According to Wanda Brown, CPC, billing manager for University of Florida Jacksonville Physicians Inc., the consultation report should be a separate document communicated to the requesting physician. It is best to include verbiage such as Thank you for the opportunity to provide a consult on patient X, Brown says, rather than saying Thank you for referring patient X to me. Use of the word refer implies that the attending physician is handing over care to the consulting physician, which is not the case with initial consultations.

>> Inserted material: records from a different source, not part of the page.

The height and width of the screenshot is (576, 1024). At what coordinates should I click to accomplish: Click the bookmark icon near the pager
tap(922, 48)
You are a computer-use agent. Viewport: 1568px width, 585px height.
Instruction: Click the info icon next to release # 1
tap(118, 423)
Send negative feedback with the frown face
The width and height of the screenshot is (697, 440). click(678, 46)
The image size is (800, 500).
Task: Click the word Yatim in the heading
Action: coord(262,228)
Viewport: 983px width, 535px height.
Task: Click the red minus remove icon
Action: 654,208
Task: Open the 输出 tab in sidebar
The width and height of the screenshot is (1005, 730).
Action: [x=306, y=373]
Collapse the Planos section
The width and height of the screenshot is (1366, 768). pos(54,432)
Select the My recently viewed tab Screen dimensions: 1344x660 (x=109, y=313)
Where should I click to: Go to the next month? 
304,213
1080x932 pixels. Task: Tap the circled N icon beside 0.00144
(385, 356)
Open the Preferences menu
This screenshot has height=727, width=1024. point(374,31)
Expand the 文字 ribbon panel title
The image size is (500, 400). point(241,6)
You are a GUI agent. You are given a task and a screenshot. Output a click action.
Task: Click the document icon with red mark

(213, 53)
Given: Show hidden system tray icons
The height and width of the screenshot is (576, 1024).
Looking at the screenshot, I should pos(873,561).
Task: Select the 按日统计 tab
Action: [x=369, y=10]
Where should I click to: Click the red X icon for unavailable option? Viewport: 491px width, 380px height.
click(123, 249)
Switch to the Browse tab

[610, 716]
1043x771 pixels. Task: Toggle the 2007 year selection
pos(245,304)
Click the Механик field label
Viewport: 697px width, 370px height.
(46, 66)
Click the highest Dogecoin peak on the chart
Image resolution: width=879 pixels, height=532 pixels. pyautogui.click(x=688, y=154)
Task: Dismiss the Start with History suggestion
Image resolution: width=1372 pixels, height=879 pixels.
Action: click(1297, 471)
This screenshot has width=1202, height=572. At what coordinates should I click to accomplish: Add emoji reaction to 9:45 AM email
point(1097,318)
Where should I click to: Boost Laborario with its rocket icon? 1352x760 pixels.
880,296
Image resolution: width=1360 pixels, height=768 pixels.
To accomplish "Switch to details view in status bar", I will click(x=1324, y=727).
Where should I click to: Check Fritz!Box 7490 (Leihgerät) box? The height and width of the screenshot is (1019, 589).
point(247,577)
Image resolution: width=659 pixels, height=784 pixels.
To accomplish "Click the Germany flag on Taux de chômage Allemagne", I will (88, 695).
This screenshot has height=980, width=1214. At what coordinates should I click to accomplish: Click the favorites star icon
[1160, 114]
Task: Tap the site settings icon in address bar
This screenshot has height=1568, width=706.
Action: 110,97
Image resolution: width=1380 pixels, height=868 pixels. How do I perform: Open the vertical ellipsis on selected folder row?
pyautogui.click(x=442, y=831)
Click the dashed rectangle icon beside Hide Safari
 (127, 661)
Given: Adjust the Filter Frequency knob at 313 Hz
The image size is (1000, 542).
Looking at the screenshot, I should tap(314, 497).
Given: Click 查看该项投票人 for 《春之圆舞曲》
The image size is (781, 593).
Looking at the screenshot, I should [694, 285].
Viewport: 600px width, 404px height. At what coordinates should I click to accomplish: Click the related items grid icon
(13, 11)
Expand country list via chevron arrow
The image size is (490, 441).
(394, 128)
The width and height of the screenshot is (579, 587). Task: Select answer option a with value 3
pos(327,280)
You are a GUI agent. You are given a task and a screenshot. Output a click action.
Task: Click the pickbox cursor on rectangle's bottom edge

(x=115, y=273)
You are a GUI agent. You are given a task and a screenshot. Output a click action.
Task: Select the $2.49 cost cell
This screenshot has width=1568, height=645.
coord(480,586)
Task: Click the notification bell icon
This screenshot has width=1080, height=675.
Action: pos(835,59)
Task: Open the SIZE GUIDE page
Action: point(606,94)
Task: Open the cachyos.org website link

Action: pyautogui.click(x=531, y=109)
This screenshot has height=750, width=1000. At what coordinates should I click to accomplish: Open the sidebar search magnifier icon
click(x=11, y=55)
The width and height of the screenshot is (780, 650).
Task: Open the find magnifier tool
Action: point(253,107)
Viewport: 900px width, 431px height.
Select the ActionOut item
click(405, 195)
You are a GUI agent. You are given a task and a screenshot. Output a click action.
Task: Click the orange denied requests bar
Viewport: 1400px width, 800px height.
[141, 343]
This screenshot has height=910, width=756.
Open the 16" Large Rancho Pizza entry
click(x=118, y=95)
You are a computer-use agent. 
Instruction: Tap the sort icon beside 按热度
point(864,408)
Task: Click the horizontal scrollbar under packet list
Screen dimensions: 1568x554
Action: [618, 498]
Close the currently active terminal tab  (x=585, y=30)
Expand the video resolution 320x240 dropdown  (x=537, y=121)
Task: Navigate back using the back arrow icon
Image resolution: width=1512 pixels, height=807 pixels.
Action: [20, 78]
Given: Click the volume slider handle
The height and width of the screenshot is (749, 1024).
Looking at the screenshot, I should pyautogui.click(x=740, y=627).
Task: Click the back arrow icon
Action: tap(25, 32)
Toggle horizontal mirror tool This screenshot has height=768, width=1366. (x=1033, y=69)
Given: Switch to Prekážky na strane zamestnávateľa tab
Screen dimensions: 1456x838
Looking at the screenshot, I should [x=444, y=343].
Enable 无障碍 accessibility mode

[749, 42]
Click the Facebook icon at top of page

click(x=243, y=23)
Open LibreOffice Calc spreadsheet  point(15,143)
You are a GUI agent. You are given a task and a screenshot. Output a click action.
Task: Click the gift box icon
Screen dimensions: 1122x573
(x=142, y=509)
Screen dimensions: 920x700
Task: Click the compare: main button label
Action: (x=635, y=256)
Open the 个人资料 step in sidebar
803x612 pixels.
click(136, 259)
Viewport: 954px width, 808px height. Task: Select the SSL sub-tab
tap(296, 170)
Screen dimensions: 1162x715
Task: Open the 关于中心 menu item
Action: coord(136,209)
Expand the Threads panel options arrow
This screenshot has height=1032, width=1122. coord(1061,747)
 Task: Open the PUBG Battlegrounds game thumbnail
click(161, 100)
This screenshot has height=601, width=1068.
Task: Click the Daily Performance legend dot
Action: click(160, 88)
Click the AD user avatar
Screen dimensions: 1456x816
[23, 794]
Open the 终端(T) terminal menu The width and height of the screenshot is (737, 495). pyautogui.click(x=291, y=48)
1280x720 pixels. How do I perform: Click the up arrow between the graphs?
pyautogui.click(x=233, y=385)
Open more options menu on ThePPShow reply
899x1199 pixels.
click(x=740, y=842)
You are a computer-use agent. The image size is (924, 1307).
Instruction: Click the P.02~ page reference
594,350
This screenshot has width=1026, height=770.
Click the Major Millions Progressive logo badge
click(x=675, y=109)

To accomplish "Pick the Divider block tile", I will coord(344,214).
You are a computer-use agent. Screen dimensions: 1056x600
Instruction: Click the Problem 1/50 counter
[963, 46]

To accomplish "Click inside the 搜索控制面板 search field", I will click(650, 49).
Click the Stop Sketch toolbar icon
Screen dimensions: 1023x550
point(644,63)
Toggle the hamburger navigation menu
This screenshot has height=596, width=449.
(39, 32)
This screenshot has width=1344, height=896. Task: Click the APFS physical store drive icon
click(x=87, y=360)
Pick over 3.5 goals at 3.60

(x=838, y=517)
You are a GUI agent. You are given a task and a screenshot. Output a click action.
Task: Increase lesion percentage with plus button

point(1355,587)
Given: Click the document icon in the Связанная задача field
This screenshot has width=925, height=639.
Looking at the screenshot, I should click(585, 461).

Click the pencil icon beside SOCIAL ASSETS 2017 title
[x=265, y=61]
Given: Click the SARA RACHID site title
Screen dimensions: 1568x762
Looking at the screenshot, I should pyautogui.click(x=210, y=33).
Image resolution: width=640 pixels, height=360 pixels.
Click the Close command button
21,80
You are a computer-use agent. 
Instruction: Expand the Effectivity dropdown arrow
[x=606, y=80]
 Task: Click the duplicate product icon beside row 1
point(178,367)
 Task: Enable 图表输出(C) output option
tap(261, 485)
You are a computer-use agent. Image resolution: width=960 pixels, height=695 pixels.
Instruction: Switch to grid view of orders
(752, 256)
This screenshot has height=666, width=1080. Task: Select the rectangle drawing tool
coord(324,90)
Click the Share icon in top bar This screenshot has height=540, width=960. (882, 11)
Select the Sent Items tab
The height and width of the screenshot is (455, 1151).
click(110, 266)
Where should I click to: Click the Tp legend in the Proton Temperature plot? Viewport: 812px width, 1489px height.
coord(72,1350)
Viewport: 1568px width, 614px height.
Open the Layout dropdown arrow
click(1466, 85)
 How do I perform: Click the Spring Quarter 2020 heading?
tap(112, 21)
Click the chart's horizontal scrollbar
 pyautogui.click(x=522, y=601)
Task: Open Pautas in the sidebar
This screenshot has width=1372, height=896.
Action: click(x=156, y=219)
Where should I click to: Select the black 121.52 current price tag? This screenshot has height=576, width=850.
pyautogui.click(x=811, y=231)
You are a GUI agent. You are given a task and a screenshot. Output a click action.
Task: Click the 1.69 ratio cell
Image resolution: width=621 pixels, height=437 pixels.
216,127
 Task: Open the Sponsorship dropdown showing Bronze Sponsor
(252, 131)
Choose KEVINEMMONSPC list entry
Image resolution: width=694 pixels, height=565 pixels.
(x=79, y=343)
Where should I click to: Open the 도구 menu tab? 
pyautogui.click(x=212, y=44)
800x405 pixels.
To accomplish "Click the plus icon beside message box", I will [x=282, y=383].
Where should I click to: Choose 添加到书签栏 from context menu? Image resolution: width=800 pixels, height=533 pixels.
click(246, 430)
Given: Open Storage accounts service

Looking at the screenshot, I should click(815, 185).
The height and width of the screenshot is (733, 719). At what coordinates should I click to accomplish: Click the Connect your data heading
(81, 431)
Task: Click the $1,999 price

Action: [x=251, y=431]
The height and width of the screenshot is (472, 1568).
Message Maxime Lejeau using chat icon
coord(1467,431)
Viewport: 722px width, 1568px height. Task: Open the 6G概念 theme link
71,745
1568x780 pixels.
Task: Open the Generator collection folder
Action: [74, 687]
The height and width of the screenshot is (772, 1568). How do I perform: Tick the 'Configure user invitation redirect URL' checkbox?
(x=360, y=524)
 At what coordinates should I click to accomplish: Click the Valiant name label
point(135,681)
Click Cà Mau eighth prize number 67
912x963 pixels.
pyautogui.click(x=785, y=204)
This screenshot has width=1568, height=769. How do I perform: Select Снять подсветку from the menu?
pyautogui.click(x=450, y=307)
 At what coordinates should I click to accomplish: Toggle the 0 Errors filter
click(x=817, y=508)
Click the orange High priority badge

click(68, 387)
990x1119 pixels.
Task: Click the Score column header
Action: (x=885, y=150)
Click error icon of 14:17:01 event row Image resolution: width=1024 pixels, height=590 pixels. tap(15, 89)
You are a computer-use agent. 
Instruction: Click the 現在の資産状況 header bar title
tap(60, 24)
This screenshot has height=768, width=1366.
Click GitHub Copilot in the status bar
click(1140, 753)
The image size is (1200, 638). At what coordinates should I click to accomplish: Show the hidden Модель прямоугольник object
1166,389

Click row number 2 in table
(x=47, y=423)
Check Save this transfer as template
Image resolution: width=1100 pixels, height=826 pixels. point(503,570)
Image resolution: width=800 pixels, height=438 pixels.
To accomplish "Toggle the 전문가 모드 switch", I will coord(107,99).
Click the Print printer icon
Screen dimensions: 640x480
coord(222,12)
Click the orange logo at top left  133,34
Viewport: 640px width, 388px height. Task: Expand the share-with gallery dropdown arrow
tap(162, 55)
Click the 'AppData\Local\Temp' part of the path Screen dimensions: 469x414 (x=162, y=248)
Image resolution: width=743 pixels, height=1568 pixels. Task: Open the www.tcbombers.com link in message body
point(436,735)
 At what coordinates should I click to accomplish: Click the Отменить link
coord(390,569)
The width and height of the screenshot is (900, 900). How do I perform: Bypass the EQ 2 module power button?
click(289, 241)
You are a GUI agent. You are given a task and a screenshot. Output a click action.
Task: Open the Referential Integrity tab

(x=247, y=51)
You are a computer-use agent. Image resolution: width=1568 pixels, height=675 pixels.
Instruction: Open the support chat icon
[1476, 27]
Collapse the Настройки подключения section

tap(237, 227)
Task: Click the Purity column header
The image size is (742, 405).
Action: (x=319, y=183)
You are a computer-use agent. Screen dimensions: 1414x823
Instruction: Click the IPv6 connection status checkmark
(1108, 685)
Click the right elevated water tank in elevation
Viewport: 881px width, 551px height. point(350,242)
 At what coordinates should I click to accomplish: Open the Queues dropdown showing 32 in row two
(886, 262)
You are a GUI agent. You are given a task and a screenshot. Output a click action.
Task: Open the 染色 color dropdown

Remember, whether a visit is a consultation hinges on if a transfer of care was intended and occurred. In many situations, the assumption is that the ob/gyn or ob/gyn specialist will complete the care for the patients complaint, and any problem, complication or service related to treatment is the responsibility of the ob/gyn. This is particularly true in the ED, where the patient is unlikely to return to the ED physician to finish her care, but was referred to the ob/gyn with the intention of handing her over. But, if the consulting physician did not know until after seeing the patient that she or he would be assuming care, the initial visit is a legitimate consultation.

Start at the Front Desk

Udell says the first step to correct coding for consultations is to adequately train front desk staff, or whoever makes the initial appointments. When your staff take an appointment from another doctors office, he says, they should be asking pointed questions about what your office is being asked to do. Udell even recommends a script for the scheduling staff that essentially says, OK, Dr. A is sending Ms. Jones to us for opinion and advice on ... Udell also suggests that practices have a document at the front desk that defines the types of service, so staffers know what they are scheduling. Front desk staff often gets overlooked when it comes to training for documentation and coding, he says, but they are an important link in the documentation chain.